▸ What the exercise asks:
Return, word for word, only the lines of the data below that lie between the line with "Where should I click to: Delete" and the line with "You are a computer-use agent. 828x853 pixels.", those two lines included.

(Stored items)
▬▬▬▬▬▬

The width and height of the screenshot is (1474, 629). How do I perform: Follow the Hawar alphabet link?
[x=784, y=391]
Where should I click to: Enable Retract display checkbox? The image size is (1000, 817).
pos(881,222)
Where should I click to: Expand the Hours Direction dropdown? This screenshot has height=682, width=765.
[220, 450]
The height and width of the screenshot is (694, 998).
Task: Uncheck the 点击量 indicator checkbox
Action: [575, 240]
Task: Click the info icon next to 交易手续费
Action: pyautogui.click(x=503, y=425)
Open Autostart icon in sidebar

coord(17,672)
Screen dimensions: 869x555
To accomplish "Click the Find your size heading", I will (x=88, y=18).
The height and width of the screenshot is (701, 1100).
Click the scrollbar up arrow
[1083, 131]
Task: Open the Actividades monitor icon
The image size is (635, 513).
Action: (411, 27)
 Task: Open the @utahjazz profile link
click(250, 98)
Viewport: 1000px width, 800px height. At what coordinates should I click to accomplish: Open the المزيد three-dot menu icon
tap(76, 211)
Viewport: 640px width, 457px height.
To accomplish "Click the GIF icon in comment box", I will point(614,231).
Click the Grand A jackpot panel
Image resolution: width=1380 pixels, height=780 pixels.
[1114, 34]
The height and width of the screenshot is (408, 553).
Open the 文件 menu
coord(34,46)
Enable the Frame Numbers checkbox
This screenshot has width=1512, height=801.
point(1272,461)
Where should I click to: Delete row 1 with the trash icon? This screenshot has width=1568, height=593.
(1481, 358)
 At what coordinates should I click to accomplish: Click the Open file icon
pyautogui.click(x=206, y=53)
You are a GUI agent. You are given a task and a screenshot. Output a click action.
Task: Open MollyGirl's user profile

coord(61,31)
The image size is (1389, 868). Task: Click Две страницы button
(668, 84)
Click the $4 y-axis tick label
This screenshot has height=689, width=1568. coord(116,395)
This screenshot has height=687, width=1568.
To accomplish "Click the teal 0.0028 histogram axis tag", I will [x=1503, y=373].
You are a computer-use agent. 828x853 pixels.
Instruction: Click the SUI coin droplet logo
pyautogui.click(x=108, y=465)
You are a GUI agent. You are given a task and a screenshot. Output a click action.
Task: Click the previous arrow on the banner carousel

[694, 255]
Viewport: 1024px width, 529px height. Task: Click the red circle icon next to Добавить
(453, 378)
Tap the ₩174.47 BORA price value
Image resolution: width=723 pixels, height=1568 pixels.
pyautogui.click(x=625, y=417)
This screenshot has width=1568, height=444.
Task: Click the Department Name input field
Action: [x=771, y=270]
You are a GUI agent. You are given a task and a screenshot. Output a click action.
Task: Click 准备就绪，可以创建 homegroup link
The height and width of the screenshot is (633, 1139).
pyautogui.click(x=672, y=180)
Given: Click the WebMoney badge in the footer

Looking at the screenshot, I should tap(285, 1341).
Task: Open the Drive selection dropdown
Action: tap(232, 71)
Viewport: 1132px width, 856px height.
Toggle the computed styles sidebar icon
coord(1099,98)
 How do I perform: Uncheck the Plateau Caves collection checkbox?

▬▬▬▬▬▬

▸ Response area:
Where should I click to: Delete row 1 with the trash icon? This screenshot has width=1568, height=593.
(1481, 358)
 At what coordinates should I click to accomplish: Click the Open file icon
pyautogui.click(x=206, y=53)
You are a GUI agent. You are given a task and a screenshot. Output a click action.
Task: Open MollyGirl's user profile

coord(61,31)
The image size is (1389, 868). Task: Click Две страницы button
(668, 84)
Click the $4 y-axis tick label
This screenshot has height=689, width=1568. coord(116,395)
This screenshot has height=687, width=1568.
To accomplish "Click the teal 0.0028 histogram axis tag", I will [x=1503, y=373].
You are a computer-use agent. 828x853 pixels.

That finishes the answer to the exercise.